| WHAT IS BEING ASKED |
Turn the stretch of items from the line containing "Open three-dot menu" through the end of the items into a numbered list, leaving out blank lines.
- - -
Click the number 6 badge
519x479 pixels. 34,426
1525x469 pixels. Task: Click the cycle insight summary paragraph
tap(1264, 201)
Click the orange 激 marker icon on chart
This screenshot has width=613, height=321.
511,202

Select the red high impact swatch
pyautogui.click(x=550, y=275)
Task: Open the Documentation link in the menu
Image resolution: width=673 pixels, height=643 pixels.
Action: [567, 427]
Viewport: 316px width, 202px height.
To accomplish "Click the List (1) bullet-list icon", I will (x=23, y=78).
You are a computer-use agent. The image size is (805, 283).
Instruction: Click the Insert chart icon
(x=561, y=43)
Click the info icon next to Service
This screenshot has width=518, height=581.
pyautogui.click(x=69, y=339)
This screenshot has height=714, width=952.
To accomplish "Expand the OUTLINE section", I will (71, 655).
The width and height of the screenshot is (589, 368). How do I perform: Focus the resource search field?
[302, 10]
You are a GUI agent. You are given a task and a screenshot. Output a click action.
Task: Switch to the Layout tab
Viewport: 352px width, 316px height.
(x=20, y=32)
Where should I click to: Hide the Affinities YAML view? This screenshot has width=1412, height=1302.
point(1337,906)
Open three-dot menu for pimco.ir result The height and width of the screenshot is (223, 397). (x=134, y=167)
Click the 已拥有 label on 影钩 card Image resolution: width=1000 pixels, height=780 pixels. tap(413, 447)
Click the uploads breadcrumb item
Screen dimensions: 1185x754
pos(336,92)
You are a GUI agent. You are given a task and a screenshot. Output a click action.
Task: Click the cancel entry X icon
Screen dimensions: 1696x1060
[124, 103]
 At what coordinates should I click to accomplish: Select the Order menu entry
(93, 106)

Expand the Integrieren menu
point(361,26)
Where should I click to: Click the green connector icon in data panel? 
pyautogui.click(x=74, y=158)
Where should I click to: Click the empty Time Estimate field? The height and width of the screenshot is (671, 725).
- - -
| OUTPUT |
1. Open three-dot menu for pimco.ir result The height and width of the screenshot is (223, 397). (x=134, y=167)
2. Click the 已拥有 label on 影钩 card Image resolution: width=1000 pixels, height=780 pixels. tap(413, 447)
3. Click the uploads breadcrumb item
4. Screen dimensions: 1185x754
5. pos(336,92)
6. You are a GUI agent. You are given a task and a screenshot. Output a click action.
7. Task: Click the cancel entry X icon
8. Screen dimensions: 1696x1060
9. [124, 103]
10.  At what coordinates should I click to accomplish: Select the Order menu entry
11. (93, 106)
12. Expand the Integrieren menu
13. point(361,26)
14. Where should I click to: Click the green connector icon in data panel? 
15. pyautogui.click(x=74, y=158)
16. Where should I click to: Click the empty Time Estimate field? The height and width of the screenshot is (671, 725).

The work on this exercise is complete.